The Association Between Alcohol Consumption and Suicide Rate for Different Employment Levels
1. Introduction
Alcoholic beverages have been drunk by people around the world since ancient time for different reasons, such as the relaxant and euphoric effect of alcohol. Alcohol consumption is widespread in almost all countries for recreational purpose due to its popularity during social occasions.
Although alcoholic beverages are drunk in almost all countries, consumption varies a lot from country to country, not only because of different laws and restriction, but also because of social and religious implications.
However, the excessive consumption of alcohol can be harmful for the human and can lead to temporary or permanent alcohol-related impairment in some area of life as a result of drinking.

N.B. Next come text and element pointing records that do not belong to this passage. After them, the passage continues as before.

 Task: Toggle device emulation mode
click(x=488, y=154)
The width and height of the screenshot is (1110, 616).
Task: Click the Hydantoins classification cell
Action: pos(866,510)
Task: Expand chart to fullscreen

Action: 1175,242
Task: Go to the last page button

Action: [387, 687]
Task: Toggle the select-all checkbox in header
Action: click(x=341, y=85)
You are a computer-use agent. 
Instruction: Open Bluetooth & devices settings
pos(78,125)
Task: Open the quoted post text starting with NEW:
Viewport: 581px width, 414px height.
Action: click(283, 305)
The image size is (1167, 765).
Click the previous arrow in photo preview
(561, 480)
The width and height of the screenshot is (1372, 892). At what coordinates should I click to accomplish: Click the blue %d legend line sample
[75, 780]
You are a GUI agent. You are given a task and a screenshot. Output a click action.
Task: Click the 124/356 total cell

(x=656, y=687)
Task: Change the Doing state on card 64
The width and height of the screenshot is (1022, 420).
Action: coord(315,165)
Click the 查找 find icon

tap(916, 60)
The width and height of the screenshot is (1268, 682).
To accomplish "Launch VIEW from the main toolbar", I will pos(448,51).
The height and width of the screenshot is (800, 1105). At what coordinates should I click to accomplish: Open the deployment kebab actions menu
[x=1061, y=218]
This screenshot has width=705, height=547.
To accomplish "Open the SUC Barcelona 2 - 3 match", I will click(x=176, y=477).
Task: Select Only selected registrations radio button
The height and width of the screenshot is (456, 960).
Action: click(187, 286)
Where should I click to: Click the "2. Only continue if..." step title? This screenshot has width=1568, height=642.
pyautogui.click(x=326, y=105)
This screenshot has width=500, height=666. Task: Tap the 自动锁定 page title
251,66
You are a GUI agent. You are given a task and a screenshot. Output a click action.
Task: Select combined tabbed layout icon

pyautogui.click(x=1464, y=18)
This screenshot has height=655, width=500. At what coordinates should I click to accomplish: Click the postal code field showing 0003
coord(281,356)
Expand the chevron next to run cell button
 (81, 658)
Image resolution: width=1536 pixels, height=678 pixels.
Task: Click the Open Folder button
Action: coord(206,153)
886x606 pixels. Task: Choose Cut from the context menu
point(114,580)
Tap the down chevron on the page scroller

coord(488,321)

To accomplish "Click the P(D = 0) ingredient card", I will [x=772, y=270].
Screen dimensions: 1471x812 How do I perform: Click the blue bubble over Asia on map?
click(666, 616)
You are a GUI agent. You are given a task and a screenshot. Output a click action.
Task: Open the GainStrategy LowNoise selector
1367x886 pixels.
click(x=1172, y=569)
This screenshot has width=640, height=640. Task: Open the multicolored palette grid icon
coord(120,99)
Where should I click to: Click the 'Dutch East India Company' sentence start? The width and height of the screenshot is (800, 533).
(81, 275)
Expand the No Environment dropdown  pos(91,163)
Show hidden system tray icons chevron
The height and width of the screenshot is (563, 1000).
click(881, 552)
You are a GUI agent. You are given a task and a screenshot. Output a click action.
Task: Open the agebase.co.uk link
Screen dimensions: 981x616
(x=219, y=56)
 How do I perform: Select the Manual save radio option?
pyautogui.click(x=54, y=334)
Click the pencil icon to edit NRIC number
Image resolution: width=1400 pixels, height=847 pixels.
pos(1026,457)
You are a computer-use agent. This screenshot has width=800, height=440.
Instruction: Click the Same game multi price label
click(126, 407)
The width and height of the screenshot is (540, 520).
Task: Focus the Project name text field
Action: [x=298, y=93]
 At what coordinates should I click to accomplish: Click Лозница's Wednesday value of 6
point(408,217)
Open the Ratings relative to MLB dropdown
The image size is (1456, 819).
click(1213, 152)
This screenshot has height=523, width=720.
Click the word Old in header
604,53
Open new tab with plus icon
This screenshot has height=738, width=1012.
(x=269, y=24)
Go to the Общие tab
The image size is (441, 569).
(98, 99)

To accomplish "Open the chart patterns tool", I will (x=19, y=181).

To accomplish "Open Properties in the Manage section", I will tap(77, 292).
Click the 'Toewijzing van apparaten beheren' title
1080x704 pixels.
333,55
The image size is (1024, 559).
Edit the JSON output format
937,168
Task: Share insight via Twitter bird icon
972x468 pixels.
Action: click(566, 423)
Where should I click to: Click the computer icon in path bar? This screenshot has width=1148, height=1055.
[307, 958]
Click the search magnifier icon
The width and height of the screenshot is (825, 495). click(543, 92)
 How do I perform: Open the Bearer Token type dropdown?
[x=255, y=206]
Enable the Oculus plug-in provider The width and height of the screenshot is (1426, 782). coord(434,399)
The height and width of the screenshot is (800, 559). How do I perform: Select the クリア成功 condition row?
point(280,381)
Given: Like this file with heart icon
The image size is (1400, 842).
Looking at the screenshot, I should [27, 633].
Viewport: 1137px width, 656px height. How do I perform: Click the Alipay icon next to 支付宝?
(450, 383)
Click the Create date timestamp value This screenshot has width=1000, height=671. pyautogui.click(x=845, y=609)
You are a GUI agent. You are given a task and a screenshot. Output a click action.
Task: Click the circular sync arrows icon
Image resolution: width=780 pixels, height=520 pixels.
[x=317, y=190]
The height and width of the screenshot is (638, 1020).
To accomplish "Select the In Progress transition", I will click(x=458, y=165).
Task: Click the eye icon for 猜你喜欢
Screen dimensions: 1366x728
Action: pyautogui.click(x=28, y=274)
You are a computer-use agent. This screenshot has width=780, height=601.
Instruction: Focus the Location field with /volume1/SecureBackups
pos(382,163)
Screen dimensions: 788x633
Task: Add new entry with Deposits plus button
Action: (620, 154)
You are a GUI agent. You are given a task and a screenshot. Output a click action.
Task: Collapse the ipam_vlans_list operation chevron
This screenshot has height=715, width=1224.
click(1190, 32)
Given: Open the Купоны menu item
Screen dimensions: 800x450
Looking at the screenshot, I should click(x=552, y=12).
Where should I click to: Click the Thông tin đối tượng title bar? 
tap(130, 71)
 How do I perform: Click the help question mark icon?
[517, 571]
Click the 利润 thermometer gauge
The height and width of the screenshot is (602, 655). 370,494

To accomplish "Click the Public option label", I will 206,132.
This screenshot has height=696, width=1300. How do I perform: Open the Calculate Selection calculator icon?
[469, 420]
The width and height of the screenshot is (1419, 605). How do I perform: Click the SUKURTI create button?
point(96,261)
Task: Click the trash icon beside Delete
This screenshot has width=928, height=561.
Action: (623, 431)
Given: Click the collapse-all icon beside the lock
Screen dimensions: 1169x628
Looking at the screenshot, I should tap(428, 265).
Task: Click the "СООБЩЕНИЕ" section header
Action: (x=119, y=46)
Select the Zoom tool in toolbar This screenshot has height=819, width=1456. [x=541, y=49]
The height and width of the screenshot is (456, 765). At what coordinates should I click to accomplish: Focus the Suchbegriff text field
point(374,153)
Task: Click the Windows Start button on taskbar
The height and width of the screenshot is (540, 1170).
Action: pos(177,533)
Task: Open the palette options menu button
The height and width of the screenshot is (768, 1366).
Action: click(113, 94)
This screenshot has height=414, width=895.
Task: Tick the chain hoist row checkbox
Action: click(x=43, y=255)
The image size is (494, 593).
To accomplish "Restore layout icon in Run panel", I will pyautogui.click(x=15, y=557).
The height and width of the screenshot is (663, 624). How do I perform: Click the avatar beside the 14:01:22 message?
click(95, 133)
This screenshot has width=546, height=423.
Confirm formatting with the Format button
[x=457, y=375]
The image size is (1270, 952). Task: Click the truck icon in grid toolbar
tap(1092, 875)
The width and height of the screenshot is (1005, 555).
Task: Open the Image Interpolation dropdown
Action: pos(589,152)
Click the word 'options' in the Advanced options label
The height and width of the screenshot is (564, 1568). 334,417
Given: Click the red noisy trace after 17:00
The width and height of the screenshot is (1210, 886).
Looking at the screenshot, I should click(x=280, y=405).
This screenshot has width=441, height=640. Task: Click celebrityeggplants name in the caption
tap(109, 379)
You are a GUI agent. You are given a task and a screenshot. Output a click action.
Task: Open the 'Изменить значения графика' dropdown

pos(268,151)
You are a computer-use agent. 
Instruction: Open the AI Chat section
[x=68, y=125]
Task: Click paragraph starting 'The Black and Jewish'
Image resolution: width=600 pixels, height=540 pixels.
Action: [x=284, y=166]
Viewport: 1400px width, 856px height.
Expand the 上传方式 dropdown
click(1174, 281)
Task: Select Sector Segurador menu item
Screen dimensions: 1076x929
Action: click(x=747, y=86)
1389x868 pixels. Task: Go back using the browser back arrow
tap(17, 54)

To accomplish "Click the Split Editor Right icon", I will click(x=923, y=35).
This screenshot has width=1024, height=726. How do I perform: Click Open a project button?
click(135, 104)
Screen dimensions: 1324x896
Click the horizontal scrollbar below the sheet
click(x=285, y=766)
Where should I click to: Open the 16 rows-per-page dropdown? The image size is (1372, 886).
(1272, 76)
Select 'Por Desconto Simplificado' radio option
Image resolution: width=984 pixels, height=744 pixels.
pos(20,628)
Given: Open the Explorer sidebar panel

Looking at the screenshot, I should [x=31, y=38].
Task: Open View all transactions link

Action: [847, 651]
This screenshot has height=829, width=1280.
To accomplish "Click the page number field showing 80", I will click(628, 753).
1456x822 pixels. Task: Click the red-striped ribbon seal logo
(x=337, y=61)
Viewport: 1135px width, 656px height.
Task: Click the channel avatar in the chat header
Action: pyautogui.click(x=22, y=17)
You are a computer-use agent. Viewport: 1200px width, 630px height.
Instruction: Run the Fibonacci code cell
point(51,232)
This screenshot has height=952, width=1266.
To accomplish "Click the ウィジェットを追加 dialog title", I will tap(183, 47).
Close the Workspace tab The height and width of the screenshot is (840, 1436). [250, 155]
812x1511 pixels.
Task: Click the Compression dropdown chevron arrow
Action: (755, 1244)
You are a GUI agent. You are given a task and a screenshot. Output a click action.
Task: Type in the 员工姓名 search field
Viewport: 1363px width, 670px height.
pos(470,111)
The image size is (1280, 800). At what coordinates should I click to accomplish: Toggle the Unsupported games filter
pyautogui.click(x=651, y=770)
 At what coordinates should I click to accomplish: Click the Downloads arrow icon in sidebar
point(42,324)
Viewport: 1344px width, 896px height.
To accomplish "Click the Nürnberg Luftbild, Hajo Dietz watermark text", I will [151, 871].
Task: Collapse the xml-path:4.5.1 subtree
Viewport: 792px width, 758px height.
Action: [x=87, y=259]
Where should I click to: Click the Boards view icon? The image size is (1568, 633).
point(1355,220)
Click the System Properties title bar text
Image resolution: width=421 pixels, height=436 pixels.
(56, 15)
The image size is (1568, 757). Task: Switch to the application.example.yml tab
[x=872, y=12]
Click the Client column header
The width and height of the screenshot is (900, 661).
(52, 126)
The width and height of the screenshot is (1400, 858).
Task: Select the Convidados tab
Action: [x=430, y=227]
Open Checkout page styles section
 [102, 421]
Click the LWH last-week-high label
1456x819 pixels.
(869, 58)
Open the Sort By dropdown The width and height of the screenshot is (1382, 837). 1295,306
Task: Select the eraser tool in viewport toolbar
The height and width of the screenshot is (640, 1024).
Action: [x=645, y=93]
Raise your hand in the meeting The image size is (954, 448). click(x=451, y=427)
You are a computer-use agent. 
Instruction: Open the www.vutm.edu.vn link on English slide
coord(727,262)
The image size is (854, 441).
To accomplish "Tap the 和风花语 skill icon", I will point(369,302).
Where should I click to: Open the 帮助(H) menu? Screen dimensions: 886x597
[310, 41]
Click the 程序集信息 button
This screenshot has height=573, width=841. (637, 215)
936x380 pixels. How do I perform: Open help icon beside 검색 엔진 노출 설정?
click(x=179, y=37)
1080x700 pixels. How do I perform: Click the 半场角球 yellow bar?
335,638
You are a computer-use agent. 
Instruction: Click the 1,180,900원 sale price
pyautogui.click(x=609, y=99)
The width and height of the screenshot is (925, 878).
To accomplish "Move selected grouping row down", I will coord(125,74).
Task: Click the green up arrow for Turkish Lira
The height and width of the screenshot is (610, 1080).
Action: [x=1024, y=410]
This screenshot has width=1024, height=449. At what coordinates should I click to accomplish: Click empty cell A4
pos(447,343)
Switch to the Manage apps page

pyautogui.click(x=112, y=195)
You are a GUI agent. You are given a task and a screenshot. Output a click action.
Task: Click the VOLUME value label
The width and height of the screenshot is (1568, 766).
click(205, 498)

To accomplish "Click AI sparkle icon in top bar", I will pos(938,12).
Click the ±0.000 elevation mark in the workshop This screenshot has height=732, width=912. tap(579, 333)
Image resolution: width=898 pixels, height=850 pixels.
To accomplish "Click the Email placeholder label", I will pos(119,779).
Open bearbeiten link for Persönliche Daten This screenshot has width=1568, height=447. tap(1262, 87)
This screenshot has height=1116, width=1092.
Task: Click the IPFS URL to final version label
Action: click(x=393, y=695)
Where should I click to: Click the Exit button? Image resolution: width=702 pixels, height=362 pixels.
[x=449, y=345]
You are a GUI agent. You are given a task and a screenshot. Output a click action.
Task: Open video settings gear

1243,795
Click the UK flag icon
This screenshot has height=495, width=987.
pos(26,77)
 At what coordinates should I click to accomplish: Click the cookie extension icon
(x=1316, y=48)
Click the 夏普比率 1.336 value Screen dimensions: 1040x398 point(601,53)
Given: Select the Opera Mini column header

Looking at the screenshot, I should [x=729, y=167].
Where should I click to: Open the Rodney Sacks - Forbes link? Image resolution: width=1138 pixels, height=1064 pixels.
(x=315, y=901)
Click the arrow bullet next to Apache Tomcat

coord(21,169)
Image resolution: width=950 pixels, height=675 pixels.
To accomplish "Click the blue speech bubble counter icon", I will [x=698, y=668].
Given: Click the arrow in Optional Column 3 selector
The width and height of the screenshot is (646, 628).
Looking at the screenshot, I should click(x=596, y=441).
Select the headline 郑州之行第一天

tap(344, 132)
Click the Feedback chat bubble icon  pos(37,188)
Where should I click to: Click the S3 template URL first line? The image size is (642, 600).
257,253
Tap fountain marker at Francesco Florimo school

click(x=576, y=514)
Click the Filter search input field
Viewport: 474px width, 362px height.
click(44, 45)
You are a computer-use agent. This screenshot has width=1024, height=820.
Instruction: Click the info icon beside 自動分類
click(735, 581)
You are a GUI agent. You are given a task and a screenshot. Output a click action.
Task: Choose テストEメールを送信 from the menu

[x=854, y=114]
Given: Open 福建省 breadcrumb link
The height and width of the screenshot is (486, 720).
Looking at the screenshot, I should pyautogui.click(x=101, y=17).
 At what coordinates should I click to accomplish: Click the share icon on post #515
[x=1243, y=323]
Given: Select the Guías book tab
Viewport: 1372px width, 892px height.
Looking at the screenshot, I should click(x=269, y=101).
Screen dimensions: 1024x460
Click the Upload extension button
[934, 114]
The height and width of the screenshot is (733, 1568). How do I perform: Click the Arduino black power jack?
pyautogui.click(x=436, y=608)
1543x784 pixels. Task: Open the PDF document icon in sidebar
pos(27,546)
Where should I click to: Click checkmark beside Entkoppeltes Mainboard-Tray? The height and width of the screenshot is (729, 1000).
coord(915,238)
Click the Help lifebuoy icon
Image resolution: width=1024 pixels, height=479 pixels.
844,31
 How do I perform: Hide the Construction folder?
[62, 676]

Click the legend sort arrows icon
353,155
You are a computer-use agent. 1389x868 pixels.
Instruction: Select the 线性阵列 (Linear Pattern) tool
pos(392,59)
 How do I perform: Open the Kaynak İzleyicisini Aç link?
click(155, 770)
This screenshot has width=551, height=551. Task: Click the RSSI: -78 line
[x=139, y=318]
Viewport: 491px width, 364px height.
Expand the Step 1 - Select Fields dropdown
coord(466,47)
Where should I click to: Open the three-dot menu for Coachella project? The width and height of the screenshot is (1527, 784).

Some studies show how the excessive use of alcohol consumption seems to be associated with a more impulsive and aggressive behaviour, due to serotonin depletion (1).
Impulsive and aggressive behaviour are also typical features implicated in suicidal behaviour.
Those countries where alcohol consumption is higher (possibly due to the misuse of alcohol by some part of the population) seem to experience higher level of suicide rate amongst their population.
This might be due to the fact that countries with higher level of alcohol consumption include individuals more prone to alcohol abuse as they are also experiencing difficult situations in life.
Other factors might come into play when looking at the association between alcohol consumption and suicide. One potential factor that might be correlated with hardship in life is unemployment or low level of employment rate.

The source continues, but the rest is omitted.